**** DATA SUPPLIED ****

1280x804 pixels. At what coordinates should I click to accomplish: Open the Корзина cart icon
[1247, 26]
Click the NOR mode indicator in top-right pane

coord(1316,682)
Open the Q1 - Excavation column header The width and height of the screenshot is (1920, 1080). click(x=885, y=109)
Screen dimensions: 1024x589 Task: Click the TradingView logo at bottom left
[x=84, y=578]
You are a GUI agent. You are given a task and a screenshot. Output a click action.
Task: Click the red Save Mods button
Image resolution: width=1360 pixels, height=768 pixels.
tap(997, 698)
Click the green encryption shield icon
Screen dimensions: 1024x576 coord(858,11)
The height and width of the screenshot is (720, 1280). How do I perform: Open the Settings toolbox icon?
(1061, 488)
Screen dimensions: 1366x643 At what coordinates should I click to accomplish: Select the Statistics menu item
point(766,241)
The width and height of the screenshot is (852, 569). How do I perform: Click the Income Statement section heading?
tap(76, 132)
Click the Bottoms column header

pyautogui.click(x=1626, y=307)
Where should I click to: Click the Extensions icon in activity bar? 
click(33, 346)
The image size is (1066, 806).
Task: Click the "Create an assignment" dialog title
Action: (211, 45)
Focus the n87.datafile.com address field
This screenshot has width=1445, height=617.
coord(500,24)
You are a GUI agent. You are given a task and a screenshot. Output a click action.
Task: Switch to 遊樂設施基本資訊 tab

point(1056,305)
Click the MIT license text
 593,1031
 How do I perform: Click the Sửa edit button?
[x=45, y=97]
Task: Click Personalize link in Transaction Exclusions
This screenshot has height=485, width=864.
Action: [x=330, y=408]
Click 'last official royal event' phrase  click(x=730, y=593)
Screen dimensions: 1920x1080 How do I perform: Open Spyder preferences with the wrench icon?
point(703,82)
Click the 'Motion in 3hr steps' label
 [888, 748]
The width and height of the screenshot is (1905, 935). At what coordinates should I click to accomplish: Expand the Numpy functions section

****

Rewrite the lines above, putting "How can I do" wherever "How do I perform" appears and changing nothing else.

REPLY:
1280x804 pixels. At what coordinates should I click to accomplish: Open the Корзина cart icon
[1247, 26]
Click the NOR mode indicator in top-right pane

coord(1316,682)
Open the Q1 - Excavation column header The width and height of the screenshot is (1920, 1080). click(x=885, y=109)
Screen dimensions: 1024x589 Task: Click the TradingView logo at bottom left
[x=84, y=578]
You are a GUI agent. You are given a task and a screenshot. Output a click action.
Task: Click the red Save Mods button
Image resolution: width=1360 pixels, height=768 pixels.
tap(997, 698)
Click the green encryption shield icon
Screen dimensions: 1024x576 coord(858,11)
The height and width of the screenshot is (720, 1280). How can I do: Open the Settings toolbox icon?
(1061, 488)
Screen dimensions: 1366x643 At what coordinates should I click to accomplish: Select the Statistics menu item
point(766,241)
The width and height of the screenshot is (852, 569). How can I do: Click the Income Statement section heading?
tap(76, 132)
Click the Bottoms column header

pyautogui.click(x=1626, y=307)
Where should I click to: Click the Extensions icon in activity bar? 
click(33, 346)
The image size is (1066, 806).
Task: Click the "Create an assignment" dialog title
Action: (211, 45)
Focus the n87.datafile.com address field
This screenshot has width=1445, height=617.
coord(500,24)
You are a GUI agent. You are given a task and a screenshot. Output a click action.
Task: Switch to 遊樂設施基本資訊 tab

point(1056,305)
Click the MIT license text
 593,1031
 How can I do: Click the Sửa edit button?
[x=45, y=97]
Task: Click Personalize link in Transaction Exclusions
This screenshot has height=485, width=864.
Action: [x=330, y=408]
Click 'last official royal event' phrase  click(x=730, y=593)
Screen dimensions: 1920x1080 How can I do: Open Spyder preferences with the wrench icon?
point(703,82)
Click the 'Motion in 3hr steps' label
 [888, 748]
The width and height of the screenshot is (1905, 935). At what coordinates should I click to accomplish: Expand the Numpy functions section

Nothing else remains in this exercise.